### What you will do
Quote the lines between the one holding "Click the pink lid of the main compact image" and the one holding "tap(54, 174)", inclusive, word for word, omitting the pictures.

— Start —

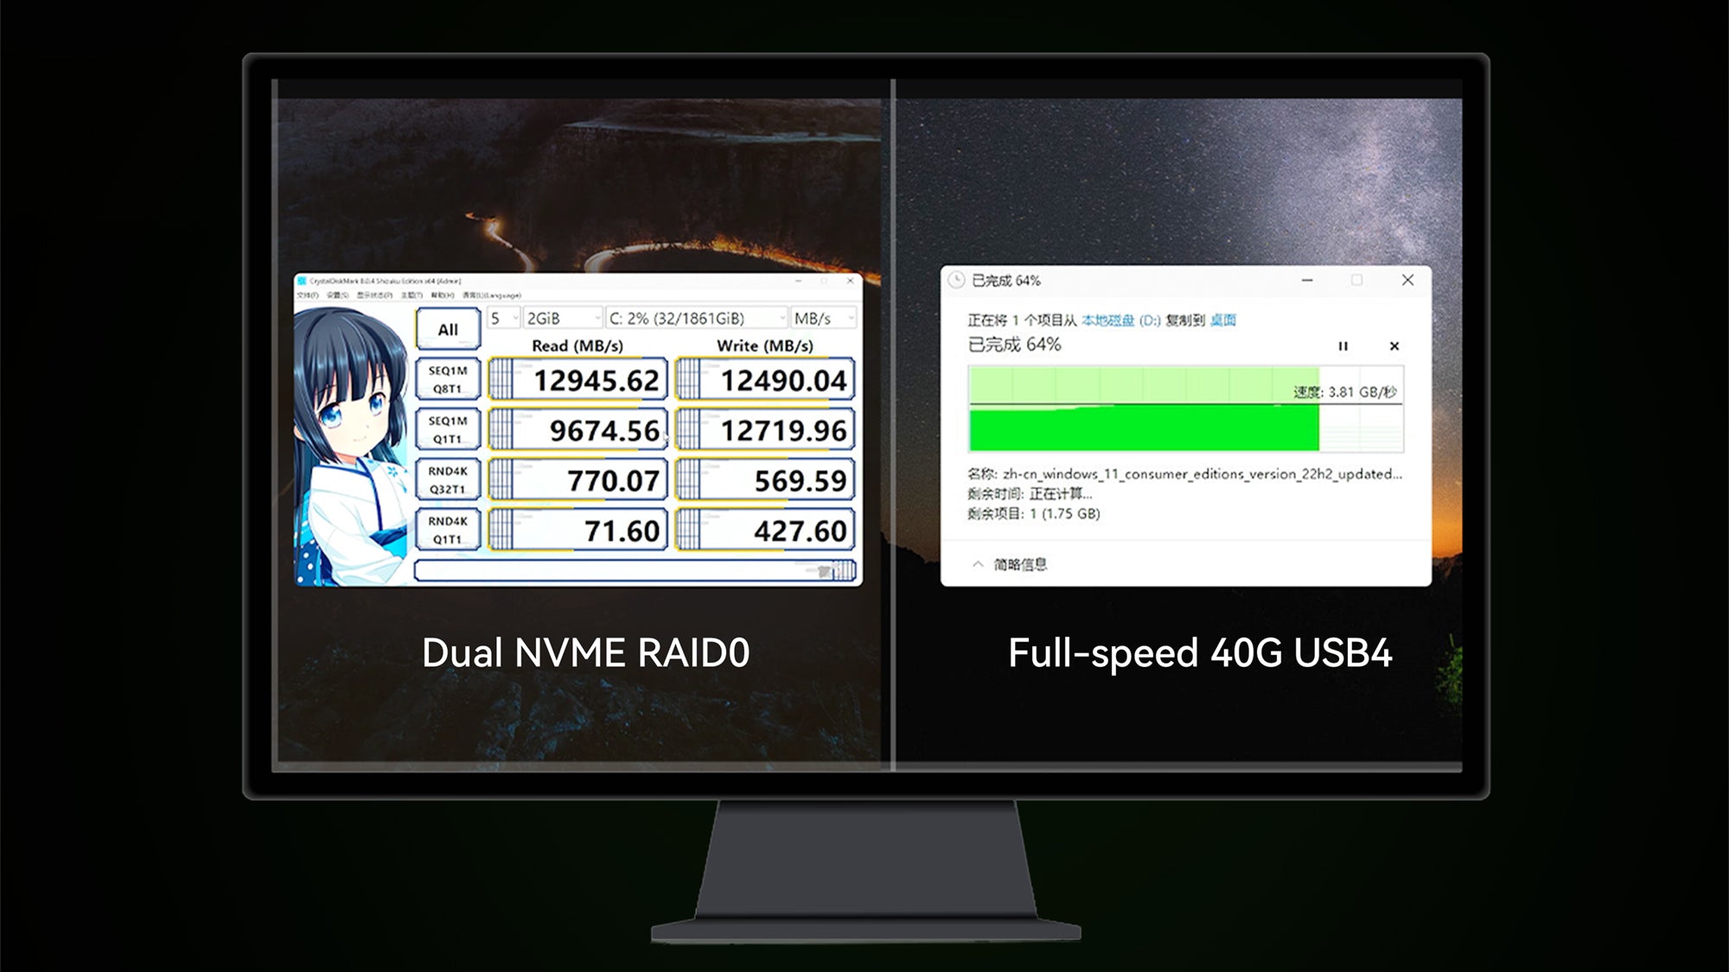Screen dimensions: 1729x972
Task: Open the MB/s unit dropdown
Action: pyautogui.click(x=824, y=319)
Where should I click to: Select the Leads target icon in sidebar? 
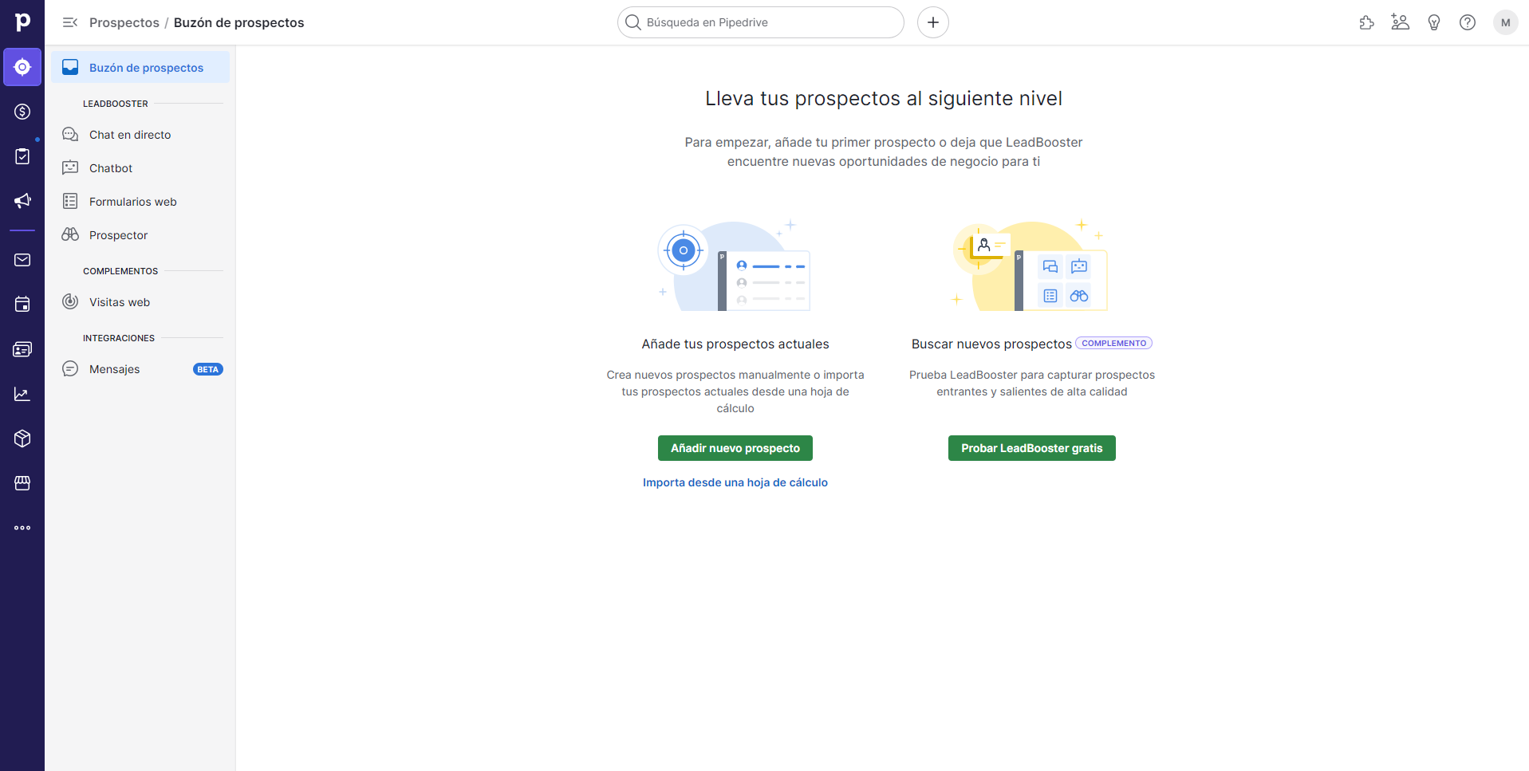click(x=22, y=67)
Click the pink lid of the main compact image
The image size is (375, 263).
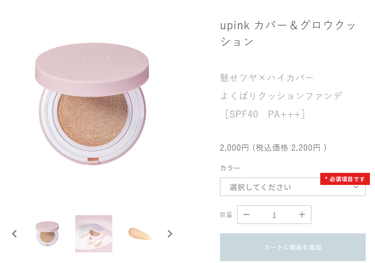coord(92,68)

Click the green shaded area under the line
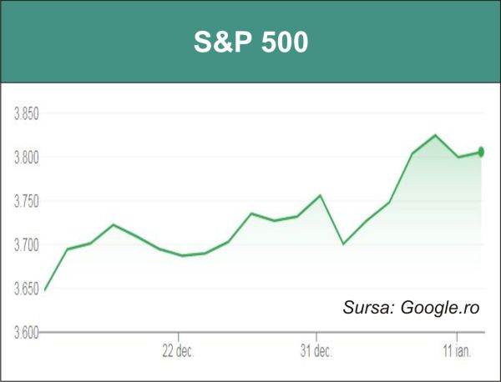click(x=448, y=198)
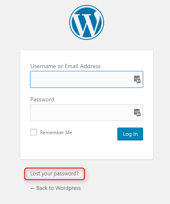Open the Lost your password? link
The width and height of the screenshot is (170, 204).
tap(54, 174)
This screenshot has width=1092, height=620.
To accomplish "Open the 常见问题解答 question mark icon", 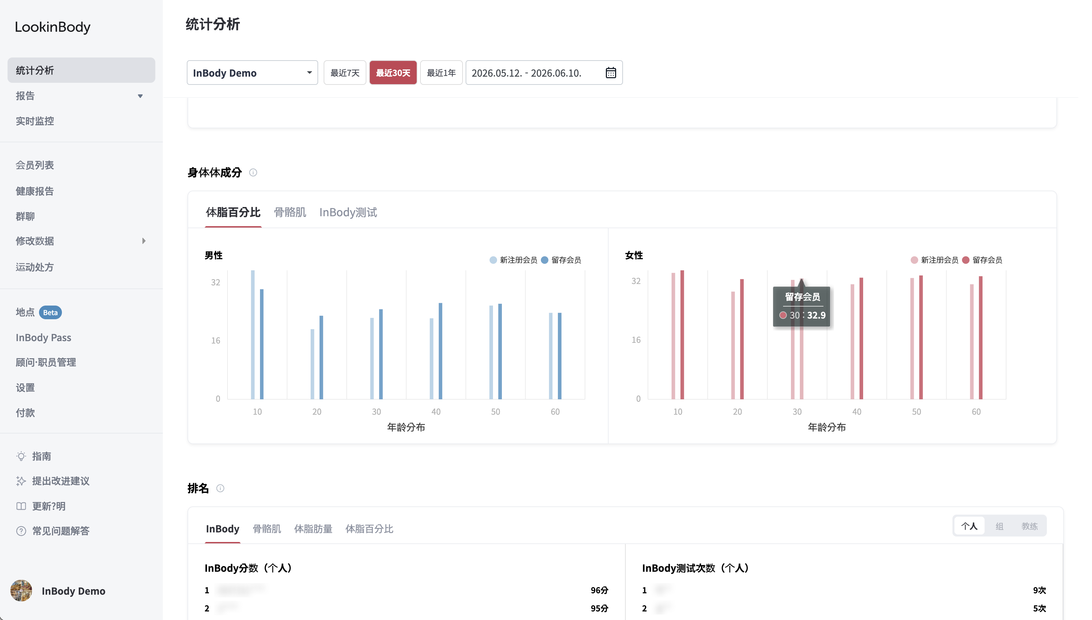I will (x=21, y=531).
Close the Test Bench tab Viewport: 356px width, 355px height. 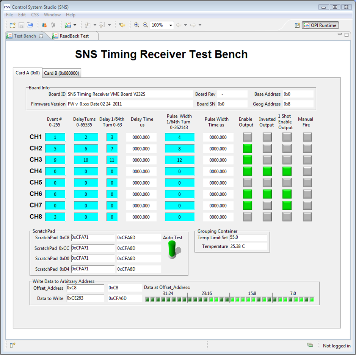(x=41, y=36)
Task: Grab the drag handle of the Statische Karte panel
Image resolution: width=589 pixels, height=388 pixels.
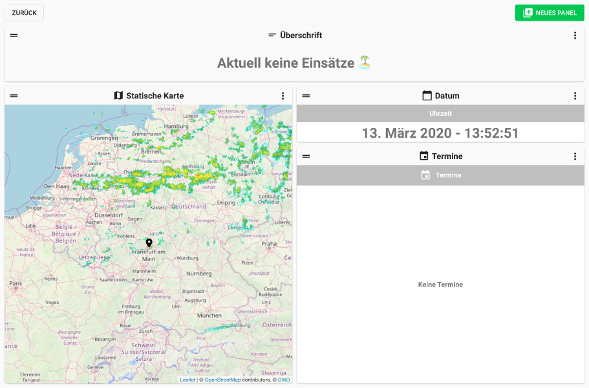Action: coord(14,95)
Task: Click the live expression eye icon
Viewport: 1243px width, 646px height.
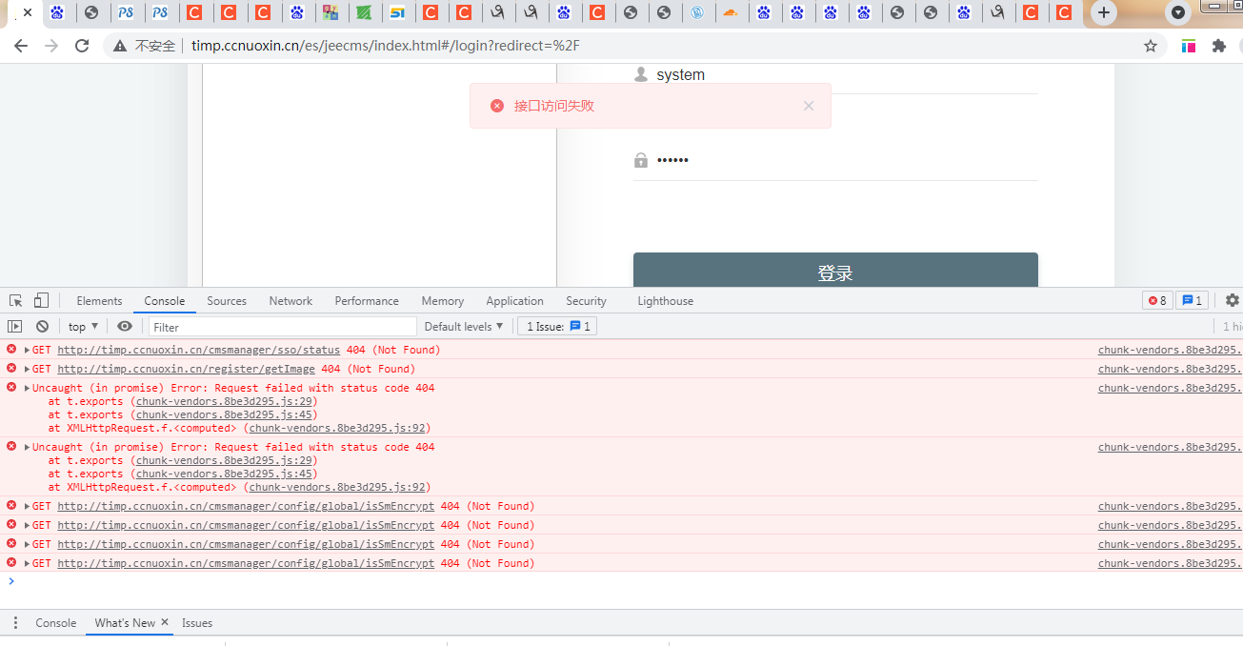Action: pos(125,327)
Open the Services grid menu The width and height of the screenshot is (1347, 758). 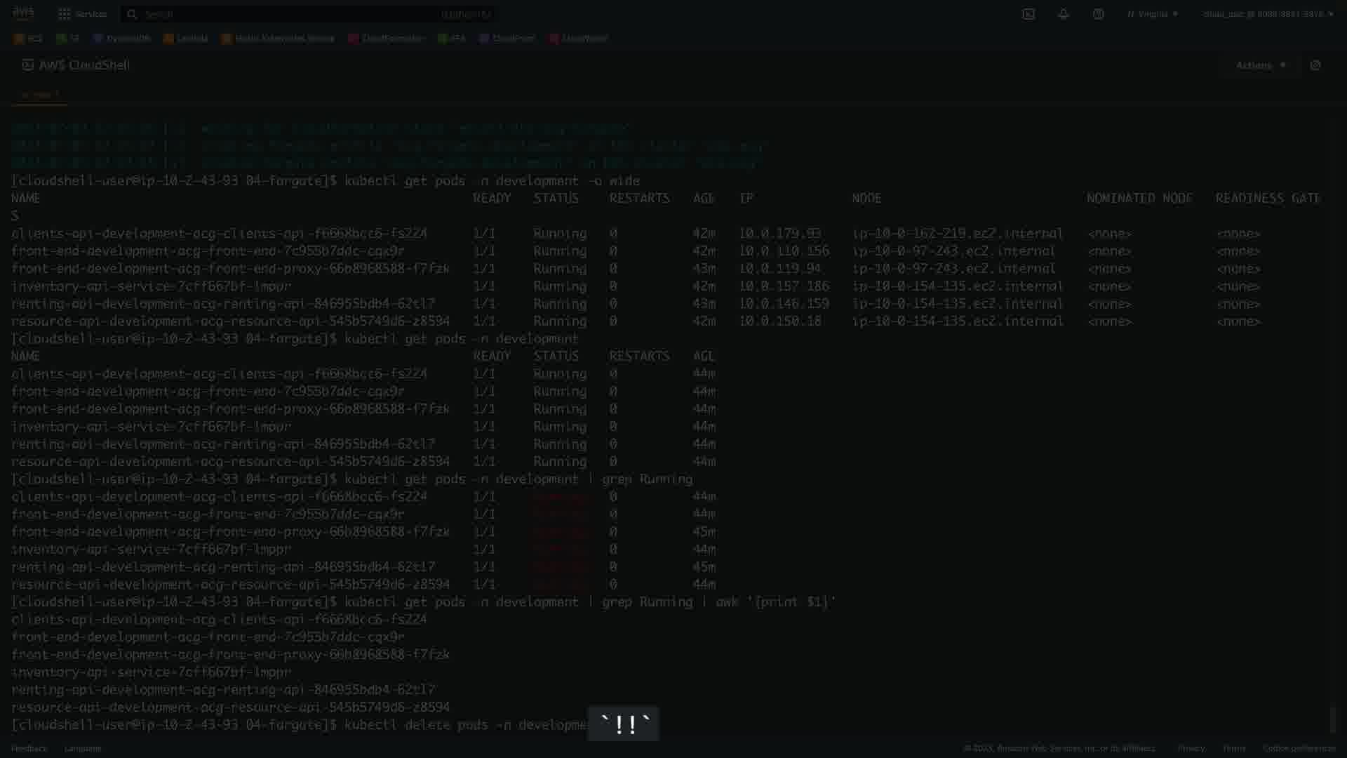[x=82, y=14]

— End —

### Exercise answer
Click the pink lid of the main compact image
The image size is (375, 263).
coord(92,68)

Click the green shaded area under the line
click(x=448, y=198)
Open the Lost your password? link
The width and height of the screenshot is (170, 204).
tap(54, 174)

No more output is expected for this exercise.